2018年4月12日 第15号

 家庭内暴力ということが、よく言われる。僕自身も、日系ボランティア組織「隣組」がワークショップ(勉強会)で使用するためのデモビデオに出演した事がある。たまたま、僕自身が地元バンクーバーの劇のグループにいたから、声がかかったのであるが、ビデオ映画の撮影は、初めての経験で面白く、興味深かった。

 内容は、年寄りに対する家庭内暴力で、僕の役は、認知症の老人で、家族から薬を、毎回に決められた量より多めにもらい、飲んでいるうちに、だんだん健康がおかしくなるという役であった。

 もう一つは、老いて寝たきりの母の代わりに僕が銀行に行くのだけれど、母の銀行口座から、いつも余分に引き出してくるという役で、銀行の人がそれに気づくという話で、この様な場合、どのように対処するかということを説明するビデオ撮影であった。 

 日本で戸塚ヨットスクールというのが問題になったことがある。今回の小生のエッセイ『スパルタ教育』にでてくる戸塚ヨットスクールは、ヨットの訓練中にその生徒(問題児)の死亡事故があり、その厳しい訓練のありかたが問題となったのである。1986年ころの事である。

 ヨットの訓練をスパルタ教育で行い、いろんな問題児を更生しようという学校である。しかし、訓練中に一人の少年が死亡したことにより、スパルタ教育の行き過ぎがあったのではないかということが問題となり、マスコミを賑わした。この事は、日本における戦後の教育を考えさせる機会となった。 

 ある春の日、ブリティッシュプロパティーの海に近い公園で、カナダの少年達がサッカーの練習試合をしていた。朝から、ぱらぱらと降っていた雨は、昼頃には強く降りだし、止む気配もない。私は帰る用意をしたが、試合は中止になることもなく続けられた。

 その時、自分が若い頃に、富士山の麓で、世界ボーイスカウト大会が行われた時の話を思い出していた。その日は、台風がこの地方に接近しており、しだいに風雨が強くなるとともにキャンプが困難となってきた。各国のボーイスカウトは近くの公共施設等に避難をした。しかし、最後まで、国の名誉にかけて頑張ったのは英国隊のボーイスカウトであった。

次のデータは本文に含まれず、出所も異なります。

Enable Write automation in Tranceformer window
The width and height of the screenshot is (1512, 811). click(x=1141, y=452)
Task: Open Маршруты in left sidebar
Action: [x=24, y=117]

 この風雨をものともしないスピリットは、頑固なほどに英国の歴史と伝統を守ると同時に、未知の世界にチャレンジする冒険精神につながっているようにもみえる。

 日本の古文書に「子を思う故にや、親つぎの木の弓をもって学問せざりし子に教えたり。」とある。解釈に「延暦寺の第十五代座主延昌(八八三年から九六七年)は、少年時代から延暦寺に入って学問に励むが、ある時、学問が辛くなり実家へ帰る。怠惰な心に負けたわが子を、父はつぎ(ケヤキのこと)の木の弓が三つに折れるほど厳しく打ちすえ追い返したと言われる。延昌は父を恨み、つぎの木まで憎く思ったが、その厳しい叱咤のお陰で、後に修学も進み、ついに天台宗の座主になり、延昌は父の厳愛に感謝をして、父の死後につぎの木で卒塔婆をつくり、供養したという。」スパルタ教育も賛否両論あるけれど、子思う慈愛が大切のように思える。

 吉田健一さんのエッセイ「城」の中にスパルタの話がある。「アテネの市民にはその国家の具体的な姿が神殿と城塞をかねたアクロポリスだったので、スパルタの市民が城壁を築かず、市民の一人一人がレンガだと言ったのは、武田信玄の人は城、という言葉と同じ考えからでている。」城がなくとも人が守ってくれる。そのためにスパルタは、男子は7歳から屈強な若者、つまり優れた兵士になるように訓練をされたという歴史がある。